The AM9 takes its place as Shimano's top-tier gravity shoe, the replacement to the AM45, and the MP66 before that. The overall style remains the same, with a sort of futuristic skate shoe look, but the weight has been drastically reduced thanks to the use of EVA foam, and there's now a velcro strap over the top of the lace cover. The tread design has also changed, with a more aggressive pattern at the toe and heel for extra off-the-bike traction.
Shimano AM9 Details
• Intended use: DH / all-mountain
• Asymmetrical design protect ankle
• Extended cleat channel
• Sizes: 36-48
• Weight: 464 grams (size 45, per shoe)
• MSRP: $140 USD
Nobody likes smacking their ankles into crankarms and frames, which is why the AM9s have an asymmetrical cuff to provide a little extra protection. Underfoot, the shoes have an extended cleat mounting area, along with what Shimano calls their “Pedal Channel,” a rectangular groove in front of and behind the cleat. That groove is supposed to help guide the shoe (and the attached cleat) towards the correct spot on a pedal. Available in sizes 36-48, the AM9's MRSP is $140 USD. On the Trail
I've traditionally had good luck with the fit of Shimano's shoes, and that trend continued with the AM9. Compared to more cross-country oriented kicks that can make you wonder if you're getting ready to perform a ballet routine or go riding, the AM9s feel like a pair of comfy skate shoes. The width is similar as well, something that riders with wider feet will appreciate.
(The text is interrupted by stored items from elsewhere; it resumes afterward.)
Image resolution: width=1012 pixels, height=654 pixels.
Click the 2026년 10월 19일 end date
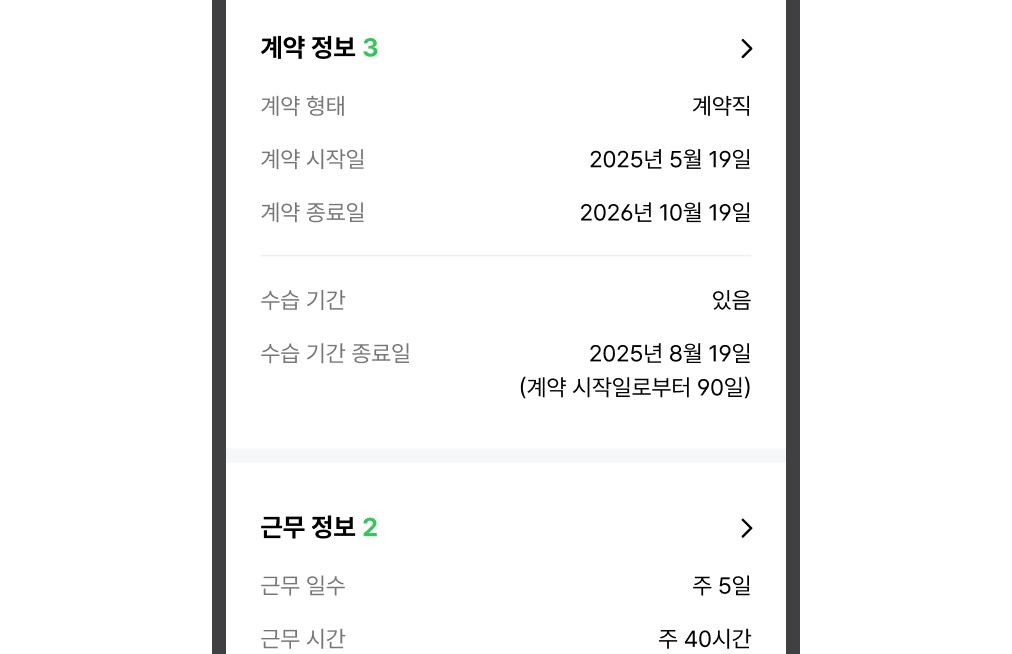pyautogui.click(x=665, y=212)
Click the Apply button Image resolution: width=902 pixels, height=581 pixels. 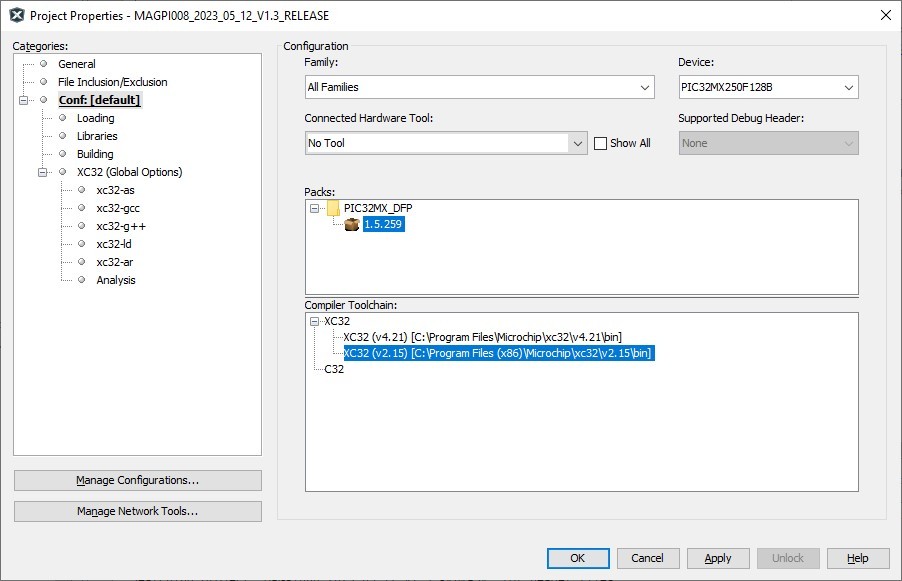tap(718, 558)
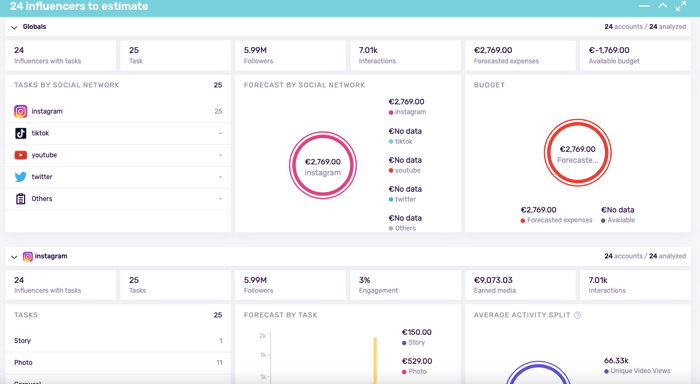Collapse panel using the top up-arrow
This screenshot has width=700, height=384.
[663, 5]
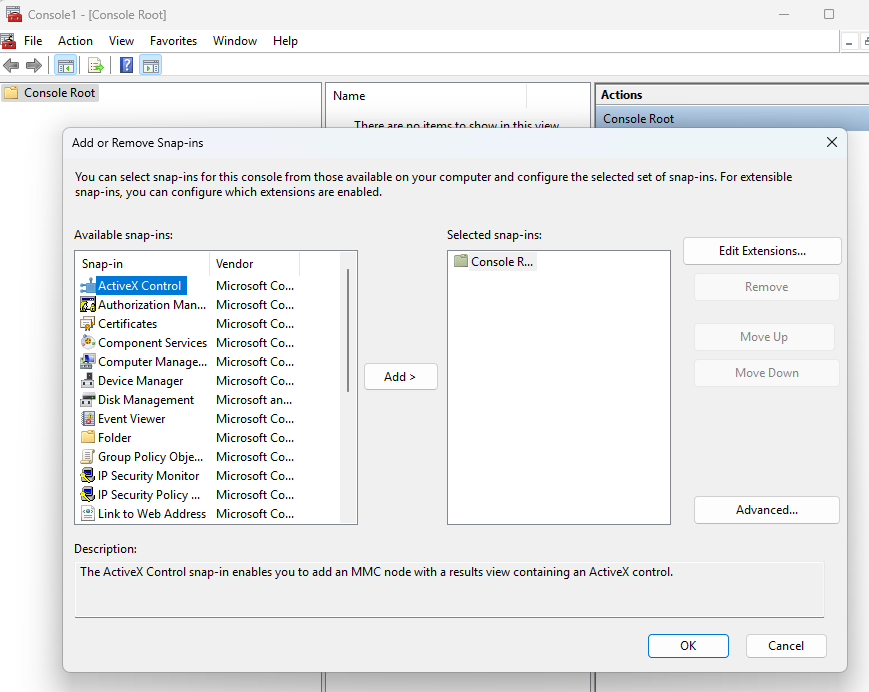Screen dimensions: 869x692
Task: Choose the Event Viewer snap-in icon
Action: pyautogui.click(x=88, y=419)
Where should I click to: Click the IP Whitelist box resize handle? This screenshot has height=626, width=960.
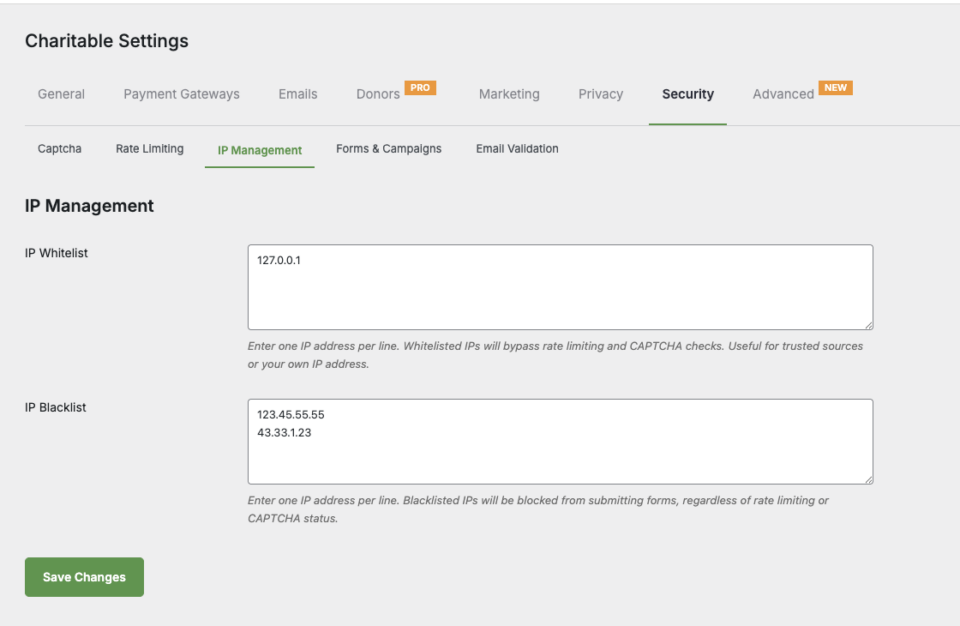pyautogui.click(x=867, y=324)
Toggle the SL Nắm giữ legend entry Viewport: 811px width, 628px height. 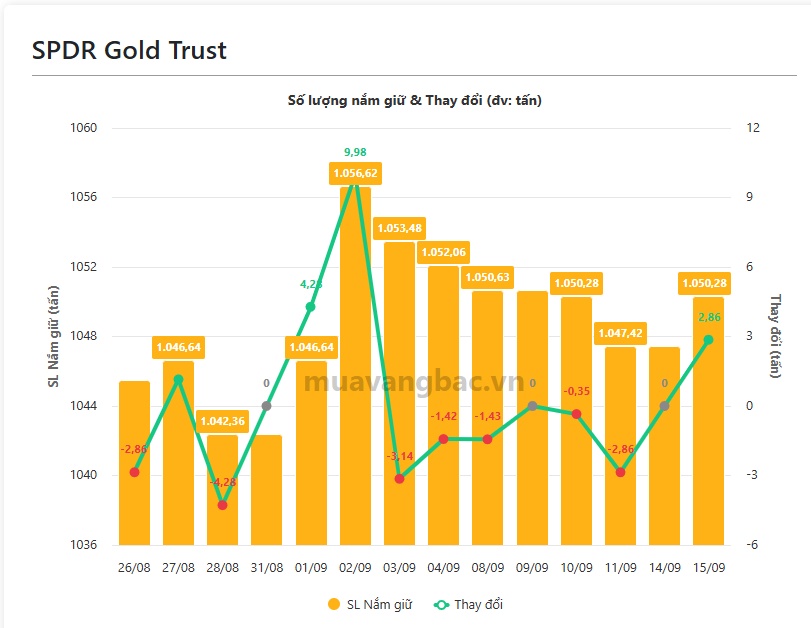pos(370,604)
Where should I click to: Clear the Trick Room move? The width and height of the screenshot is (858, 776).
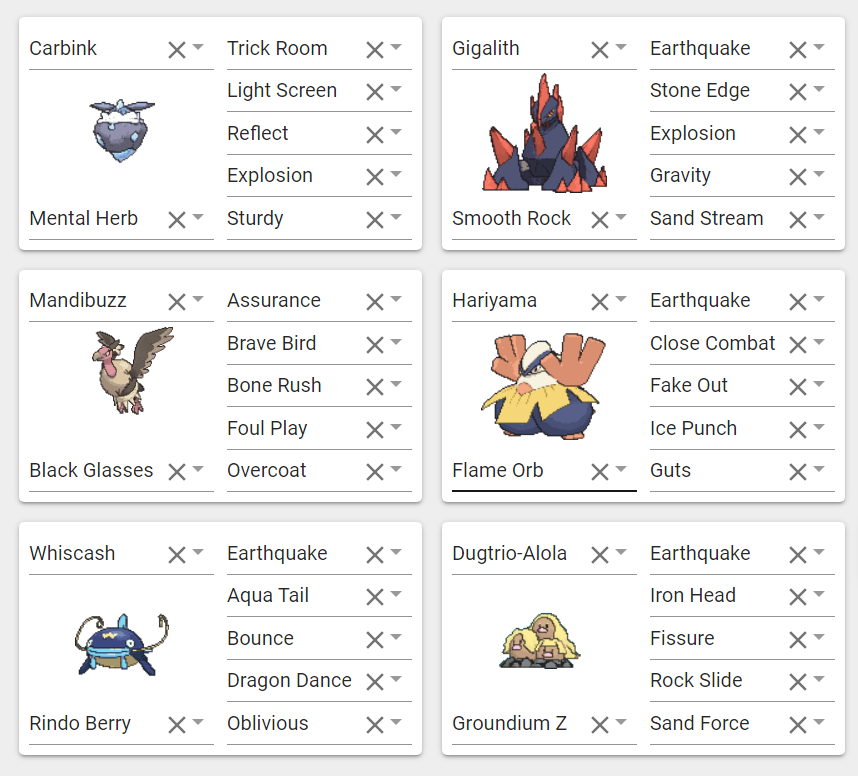tap(375, 50)
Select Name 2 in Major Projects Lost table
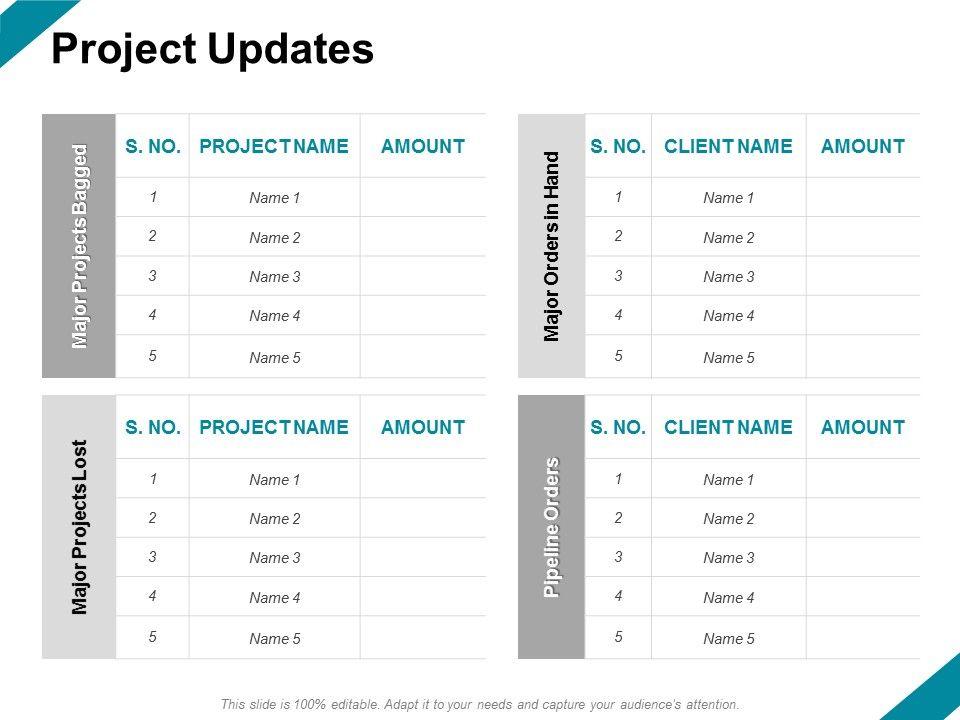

For most of the test period I paired the AM9 shoes with Xpedo's GFX
pedals, which have a wide platform around the clip-in mechanism that gives them a profile similar to a pair of flat pedals. With that setup I didn't have any issues with the AM9's sole stiffness – my feet felt well supported and comfortable, even on multi-hour trail rides. The rear portion of the AM9's sole is more flexible than the area underfoot, which makes it easier to drop those heels when charging through the rough stuff. Off the bike the shoes are easy to walk in, and there was plenty of traction for scrambling out of steep ravines or hiking up to a scenic overlook.
It was on pedals with a smaller platform, like Shimano's M530, that I felt the AM9's sole stiffness could stand to be increased slightly. They're not as stiff as Specialized's 2FO Clip shoes, for example, and at times it felt like my feet were curling a little too
much over the pedal body. Of course, these shoes are aimed more at the gravity crowd, and when used with a wider platform pedal they work perfectly, but it's something to keep in mind depending on your clipless pedal preference.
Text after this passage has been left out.